KuCoin Adds 10% Fee Layer to OAuth Withdrawals

KuCoin introduces a 10% OAuth withdrawal service fee (min $1, max $30 USDT equivalent) on top of standard withdrawal fees for users withdrawing via OAuth 2.0 integrations. Standard withdrawals remain unaffected.
KuCoin is introducing a 10% service fee on top of standard withdrawal charges for users pulling funds through its OAuth 2.0 integration – a move that stacks costs for broker-connected traders and indicates the exchange's shift toward monetizing API access.

The fee structure floors at $1 minimum and caps at $30 per withdrawal. It applies only to withdrawals routed through authorized OAuth 2.0 broker integrations, leaving standard self-custodied exits unaffected. Users withdrawing directly from KuCoin's interface will see no change to existing fee schedules.

The distinction matters. Institutional traders and retail users routing orders through third-party brokers or portfolio management platforms face a dual-fee hit: the OAuth surcharge stacks alongside whatever blockchain withdrawal fee the asset chain normally charges. A $1,000 USDT exit via OAuth could now cost 10% of the withdrawal amount plus the standard Ethereum or Tron network fee – meaningful friction for high-frequency movers or small-ticket trades near the $10 withdrawal threshold.

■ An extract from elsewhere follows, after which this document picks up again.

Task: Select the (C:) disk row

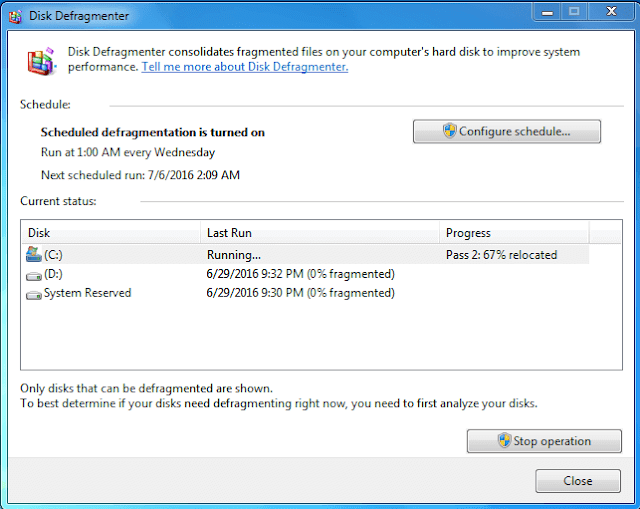Action: click(x=120, y=255)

KuCoin's reasoning centers on infrastructure and security. The OAuth service generates server load and fraud-prevention overhead that standard API traffic avoids. The exchange flagged network conditions and risk control as justification for future adjustments, leaving room to expand or contract the 10% rate depending on usage patterns. This is a play-it-as-you-go pricing model dressed in operational language.

The move carries institutional pushback risk. Brokers and portfolio trackers that route volume through KuCoin's OAuth layer now face an unexpected cost pass-through to their users – and they'll likely absorb or redistribute it. Platforms like Kraken and Coinbase see OAuth withdrawals as table stakes for integration; KuCoin treating it as a premium feature could nudge volume toward competitors with flatter fee structures.

Watch for broker-side complaints in the coming weeks. If major integrations start throttling KuCoin traffic or KuCoin reverses course on smaller accounts, the 10% rate will have proven too aggressive. The $30 cap is also a tell – it suggests KuCoin expects most OAuth exits to stay modest, which limits the fee's total contribution to exchange revenue. Larger institutional withdrawals may see volume drift elsewhere; smaller retail orders will simply pay the tax and move on.